## Entries supplied
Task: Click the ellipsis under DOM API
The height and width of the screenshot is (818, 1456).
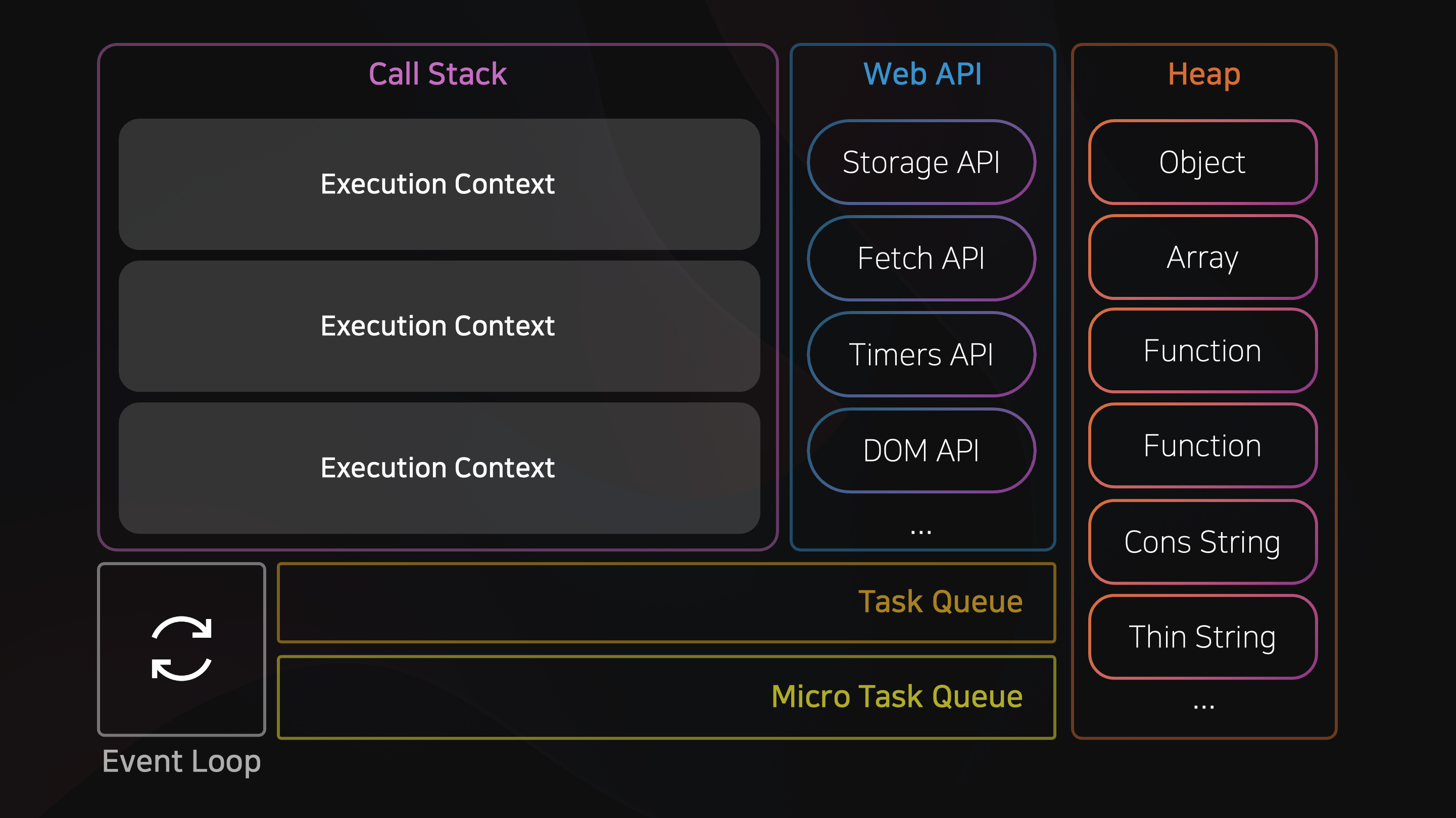Action: (x=921, y=532)
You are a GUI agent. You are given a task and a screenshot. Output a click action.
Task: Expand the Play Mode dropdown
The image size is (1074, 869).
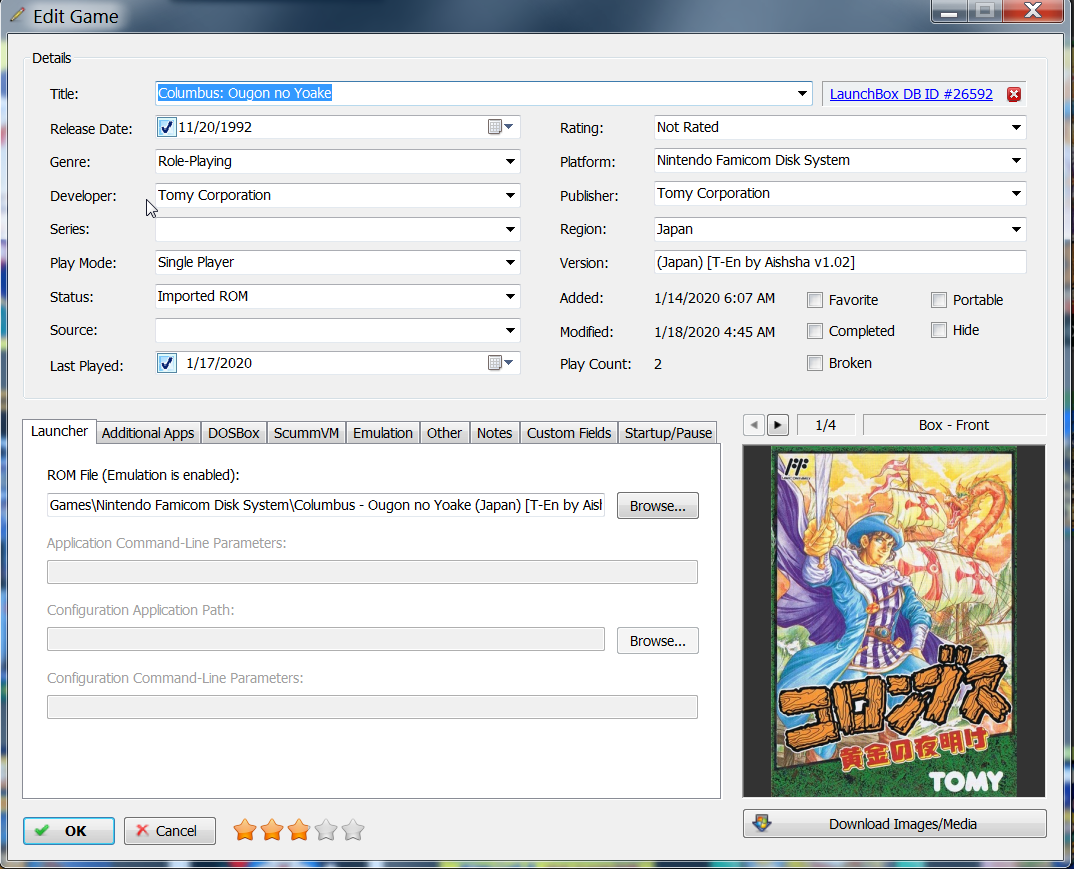coord(510,263)
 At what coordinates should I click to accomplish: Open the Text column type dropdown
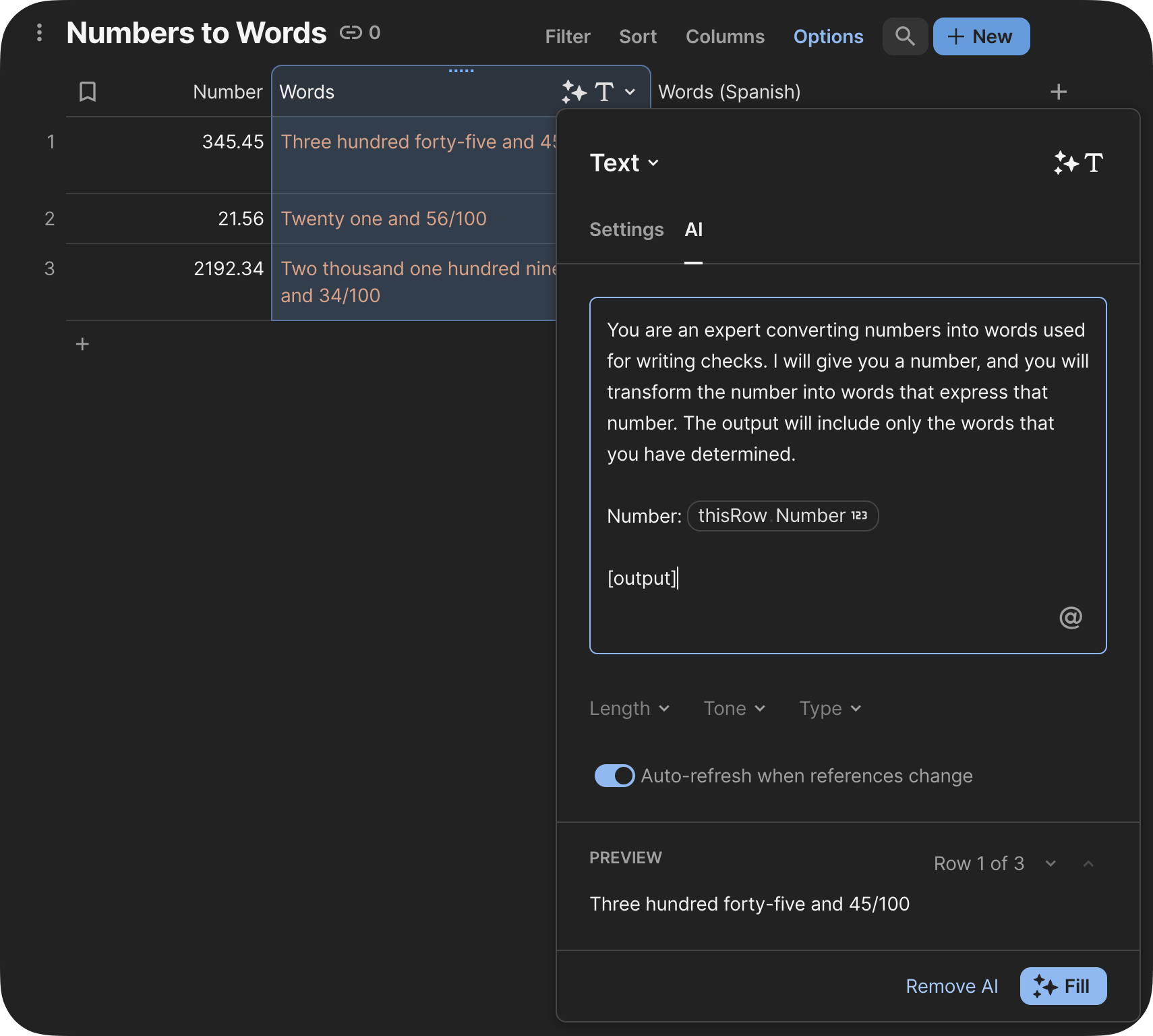click(x=624, y=163)
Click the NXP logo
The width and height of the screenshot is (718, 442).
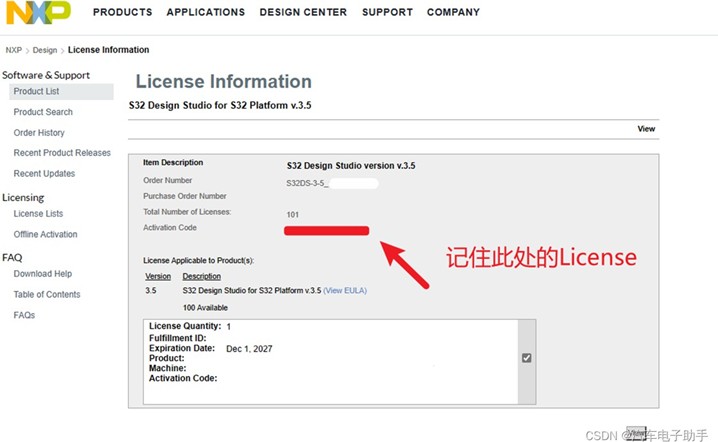click(x=38, y=12)
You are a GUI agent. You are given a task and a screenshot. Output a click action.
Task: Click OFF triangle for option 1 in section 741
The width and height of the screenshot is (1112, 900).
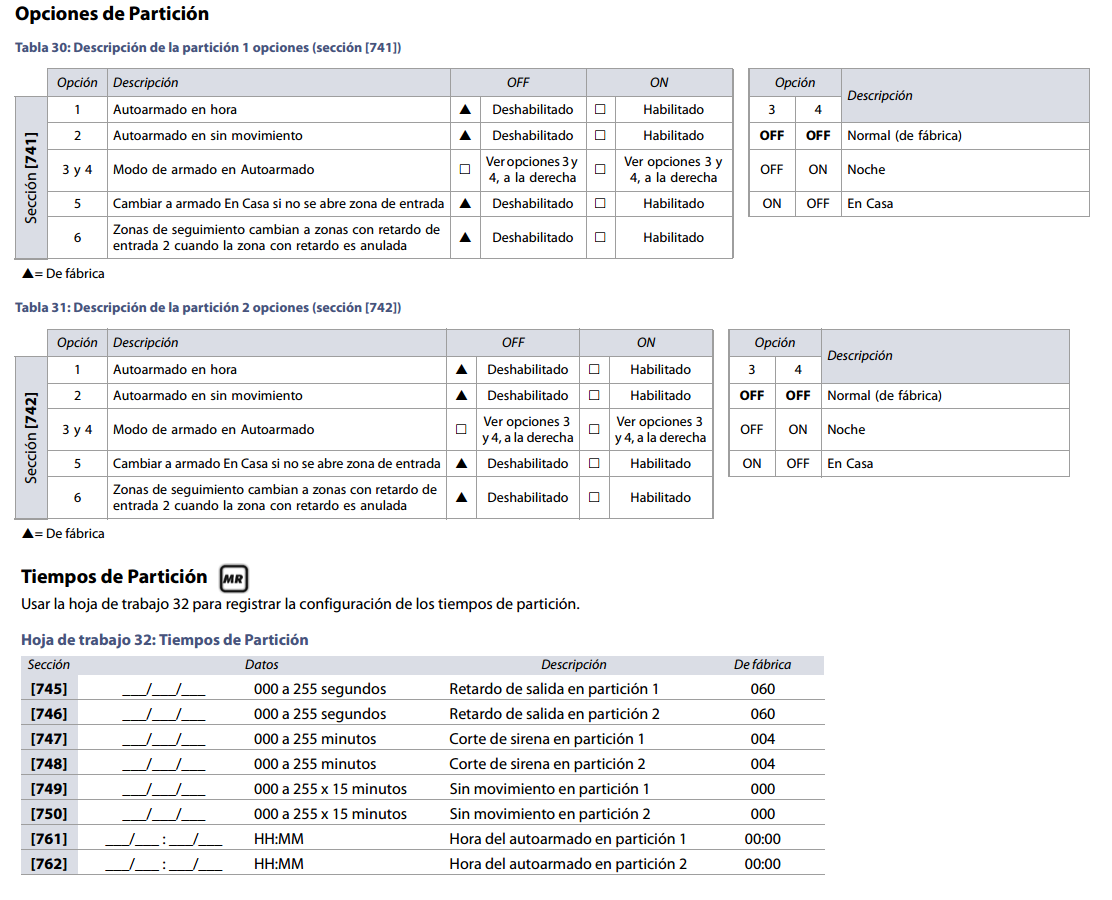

## Exercise description
Could you please write out the entries exactly as they are, with every picture left out?

## Response for this exercise
Task: Click the ellipsis under DOM API
The height and width of the screenshot is (818, 1456).
Action: (x=921, y=532)
You are a GUI agent. You are given a task and a screenshot. Output a click action.
Task: Expand the Play Mode dropdown
The image size is (1074, 869).
coord(510,263)
 At what coordinates should I click to accomplish: Open the Text column type dropdown
click(x=624, y=163)
Click the NXP logo
The width and height of the screenshot is (718, 442).
click(x=38, y=12)
You are a GUI agent. You are given a task and a screenshot. Output a click action.
Task: Click OFF triangle for option 1 in section 741
The width and height of the screenshot is (1112, 900).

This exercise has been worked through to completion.